Core message: formation is always happening (often subconsciously). If you are being formed, you must decide whether the world’s lies or God’s truth will shape your beliefs, thoughts, feelings, identity and behavior.
Key concepts and short definitions
- Formation vs transformation
- Formation: giving shape — ongoing, often subconscious.
- Transformation: change that happens as you surrender to the Holy Spirit (caterpillar → butterfly metaphor).
- Core beliefs: deep, often subconscious assumptions about God, yourself and others; they drive thoughts → emotions → behaviors.
- Trauma: what happens inside you after adverse experiences (not just the event itself).
- False self / survival strategies: adaptations formed to survive pain or abandonment (people‑pleasing, hyper‑independence, invisibility, perfectionism, emotional numbness).
- Emotional issues framed spiritually:
- Anxiety: hyper‑control, fear‑based (sometimes a spirit of control).
- Depression: disconnection (from God, identity, relationships).
- Overthinking: trying to manage survival through certainty.
- Loneliness: self‑protection that prevents intimacy.
Practical lifestyle and emotional‑health tips
- Be intentional about what you consume
- Monitor media, social feeds, algorithms, music and shows.
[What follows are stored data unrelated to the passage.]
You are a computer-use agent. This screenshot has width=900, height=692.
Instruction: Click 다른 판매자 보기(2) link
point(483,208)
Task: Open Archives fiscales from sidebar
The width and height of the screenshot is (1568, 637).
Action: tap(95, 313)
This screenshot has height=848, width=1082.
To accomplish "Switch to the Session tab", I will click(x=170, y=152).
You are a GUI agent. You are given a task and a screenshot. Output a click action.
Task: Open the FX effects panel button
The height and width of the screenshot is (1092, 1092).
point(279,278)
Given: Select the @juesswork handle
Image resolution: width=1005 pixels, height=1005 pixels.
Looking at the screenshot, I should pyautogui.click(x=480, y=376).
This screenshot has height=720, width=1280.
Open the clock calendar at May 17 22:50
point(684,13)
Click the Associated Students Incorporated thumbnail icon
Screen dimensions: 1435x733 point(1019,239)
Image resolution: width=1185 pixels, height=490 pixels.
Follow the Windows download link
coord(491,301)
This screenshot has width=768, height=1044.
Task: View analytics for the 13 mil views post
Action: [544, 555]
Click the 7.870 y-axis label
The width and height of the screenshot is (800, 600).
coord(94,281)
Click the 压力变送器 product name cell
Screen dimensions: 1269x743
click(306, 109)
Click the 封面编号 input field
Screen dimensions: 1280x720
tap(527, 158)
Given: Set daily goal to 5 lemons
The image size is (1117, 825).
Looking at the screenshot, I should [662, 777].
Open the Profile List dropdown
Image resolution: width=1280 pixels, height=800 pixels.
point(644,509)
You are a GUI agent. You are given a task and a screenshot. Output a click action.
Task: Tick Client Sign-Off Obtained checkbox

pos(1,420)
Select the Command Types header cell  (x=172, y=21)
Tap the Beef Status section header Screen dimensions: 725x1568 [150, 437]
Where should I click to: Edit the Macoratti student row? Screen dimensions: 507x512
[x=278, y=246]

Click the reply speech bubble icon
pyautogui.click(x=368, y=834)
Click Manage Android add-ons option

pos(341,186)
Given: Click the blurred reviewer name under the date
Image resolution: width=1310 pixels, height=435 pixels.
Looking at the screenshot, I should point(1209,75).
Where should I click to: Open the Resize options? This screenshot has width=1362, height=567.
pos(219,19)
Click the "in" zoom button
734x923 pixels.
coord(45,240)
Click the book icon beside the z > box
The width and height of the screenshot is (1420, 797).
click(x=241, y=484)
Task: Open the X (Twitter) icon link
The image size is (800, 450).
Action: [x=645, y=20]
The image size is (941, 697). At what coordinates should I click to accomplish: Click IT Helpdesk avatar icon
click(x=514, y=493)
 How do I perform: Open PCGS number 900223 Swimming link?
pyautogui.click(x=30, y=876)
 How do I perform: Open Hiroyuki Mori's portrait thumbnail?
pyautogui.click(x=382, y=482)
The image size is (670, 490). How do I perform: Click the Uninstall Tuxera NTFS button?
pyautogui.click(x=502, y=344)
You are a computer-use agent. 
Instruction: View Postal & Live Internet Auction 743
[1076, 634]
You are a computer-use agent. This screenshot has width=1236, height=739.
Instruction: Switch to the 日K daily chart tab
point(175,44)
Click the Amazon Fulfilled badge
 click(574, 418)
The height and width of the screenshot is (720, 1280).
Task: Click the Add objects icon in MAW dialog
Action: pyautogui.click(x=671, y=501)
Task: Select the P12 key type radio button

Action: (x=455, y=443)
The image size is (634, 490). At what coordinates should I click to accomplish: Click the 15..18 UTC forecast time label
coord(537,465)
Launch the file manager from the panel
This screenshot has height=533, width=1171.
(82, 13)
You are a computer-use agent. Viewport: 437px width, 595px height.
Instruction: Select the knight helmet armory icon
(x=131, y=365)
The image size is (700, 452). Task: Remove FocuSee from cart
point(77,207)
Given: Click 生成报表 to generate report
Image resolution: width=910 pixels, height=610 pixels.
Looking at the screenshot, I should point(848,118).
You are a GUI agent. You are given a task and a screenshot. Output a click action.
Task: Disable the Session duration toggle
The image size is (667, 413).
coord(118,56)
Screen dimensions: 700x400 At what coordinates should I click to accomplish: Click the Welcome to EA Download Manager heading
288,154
These shape attention, desires and beliefs like food shapes the body.
- Check your core beliefs
- Ask: What do I really believe about God, myself and others? Beliefs are the root of anxious, depressive or addictive patterns.
- Disciple your feelings (don’t dismiss them)
- Feelings are real signals but not always facts. Tell your feelings the truth (truth = Jesus/Scripture), not your own “truths.”
- Replace lies with truth
- Learn and rehearse core biblical truths to counter false assumptions (see “Core truths about God” below).
- Align through spiritual practices
- Prayer, worship, confession, surrender and community (prayer teams, altar time) are ways to align with God’s truth and let the Holy Spirit reshape you.
- Specific approaches for common struggles
- Anxiety: identify the fear, steward practical areas (finances, relationships) and rehearse God’s truth; medication or clinical help can be appropriate when advised by professionals.
- Depression: reconnect (spiritually and relationally) — seek community and truth about identity.
- Overthinking: stop seeking certainty in the world; remind yourself of God’s certainty (His presence and love).
- Loneliness: pursue embodied community and Spirit‑filled gatherings rather than only digital connections.
- Addiction and compulsive behaviors
- Behavior change alone (willpower, white knuckling) rarely lasts unless underlying beliefs and identity are transformed.
- Healing process (simple sequence)
- Truth → identity → freedom → overflowing love. Truth heals false selves by gently exposing they’re no longer needed.
Practical steps she offered (explicit)
- Identify what is shaping you (media, friends, religion, family patterns).
- Name false beliefs and ask whether they reflect God’s character.
- Replace lies with established truths — repeat and rehearse them.
- Use worship, prayer, community, and ministry help (counseling, coaching, prayer teams) to receive transformation.
- When ready, surrender false beliefs and ask Jesus to form you (invitation to altar/prayer).
Core truths about God (Lori’s list)
- God is love and that love is not conditional.
- God is truth — Jesus is “the way, the truth and the life.”
- God is good even when life is painful.
- God is near (He will never leave or forsake you).
- God is Father (not a slavemaster or taskmaster).
Notable practical / counseling points
- Thoughts alter brain chemistry — sustained false thinking changes physiology; work on beliefs, not only thought patterns.
- Cognitive Behavioral Therapy (CBT) can help, but if core beliefs about God or identity are false, changing thoughts alone may be insufficient.
- Emotional issues often labeled as “mental health disorders” can be reframed as emotional‑health problems rooted in beliefs and relationships; clinical treatment and medication may still be appropriate as part of care.
Invitation and ministry context
Lori invited listeners to respond by praying, coming to the altar, or receiving prayer from prayer warriors. She emphasized that spiritual formation happens in worship and community. She credited OCYA leadership (Kate and Danielle), slide design by Alyssa, and referenced her book: Emotionally Free and Spiritually Whole.
Notable locations, people and resources mentioned
- Speaker: Lori Pullium — master life coach, trauma specialist, Christian counselor; author of Emotionally Free and Spiritually Whole; 19 years sober.
- Organization / ministry: OCYA (event host); Grace Centers of Hope (Pontiac) — Lori worked there for nine years.
- Leaders mentioned: Kate and Danielle (OCYA leadership); Alyssa (slide designer).
- Cities referenced for mission/service: Detroit and Pontiac.